Ibbotsen nodded. “As a reminder to be more careful in future, I said.”
“And when you played it,” said Daniel in a low voice, “you saw me apparently watching through a telescope.”
“I took the tape to a photographic analyst. He made the image Mrs Doyle gave to Mrs Farrell. Of course,” he added, looking at Brodie, “that isn’t her real name.”
“Another expert?”
“An actress. I told her what to say. She didn’t know anything.”
“You used her to get to me, and me to get to Daniel.” Brodie felt the anger rising until it met an enigma. “Why me? I’m good at what I do but I’m not world-class. You could have hired the best.”
“I wanted someone local. I thought local knowledge might be worth more than international expertise. And I wanted someone on the job immediately. It was a gamble. It seemed to pay off.”
“Oh yes,” ground Brodie, despising him. “I know one thing: I didn’t charge you enough.”
“I’ll give you more if you want it,” Ibbotsen said, and the disdain in his voice was almost too much to bear. Brodie clenched her fists at her sides to keep from hitting him.
Daniel was regarding them as if they were bickering third-formers.

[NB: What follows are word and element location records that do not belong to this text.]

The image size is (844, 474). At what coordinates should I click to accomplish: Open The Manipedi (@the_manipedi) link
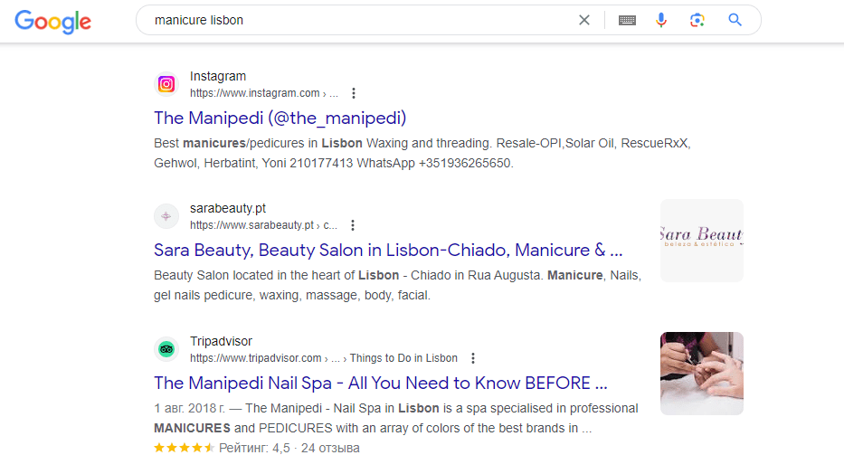pyautogui.click(x=280, y=119)
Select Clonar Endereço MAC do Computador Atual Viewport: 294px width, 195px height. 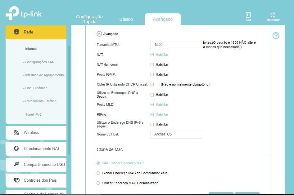[98, 173]
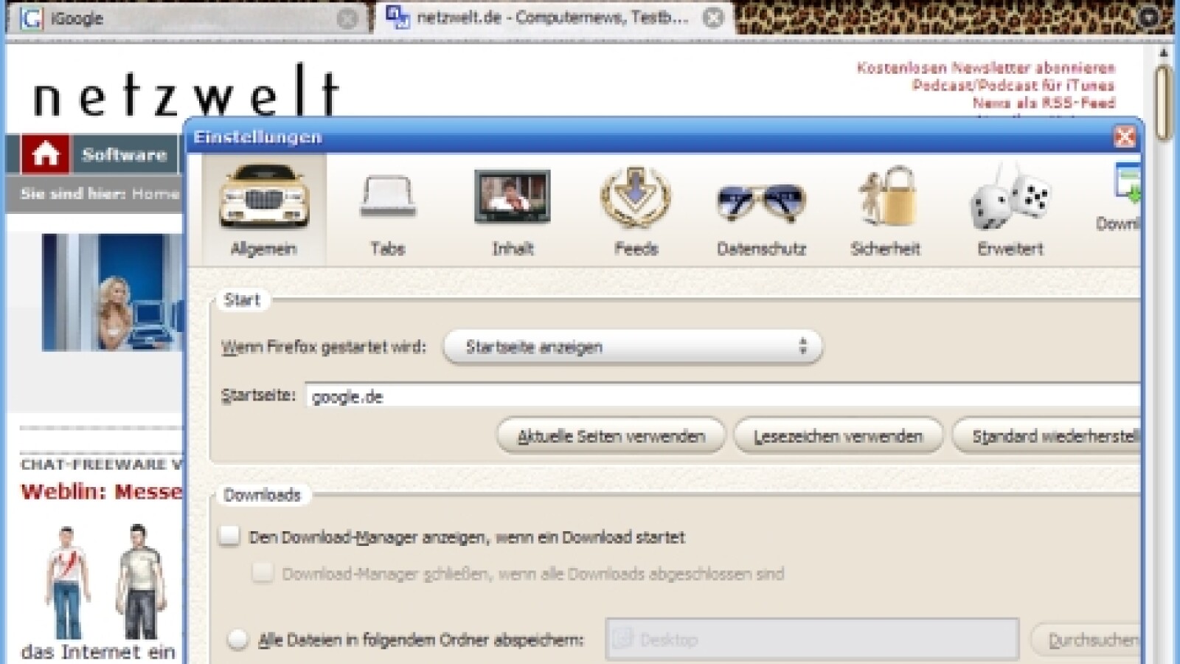This screenshot has width=1180, height=664.
Task: Select 'Alle Dateien in folgendem Ordner' radio button
Action: 237,639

He raised a finger. “Enough,” he said; and even without raising his voice there was sufficient force in that one word to make both of them subside into the upholstery. “Mr Ibbotsen,” he said, “you still haven’t answered my question.”
“Which one?” That was dissemblance: plainly he knew.
Daniel’s patience had been tempered in the flame of comprehensive school maths teaching. It was a fine thing, honed and polished, with just enough give in it to stop it shattering. “The one about the ransom. They asked for half a million pounds. Have they got it yet?”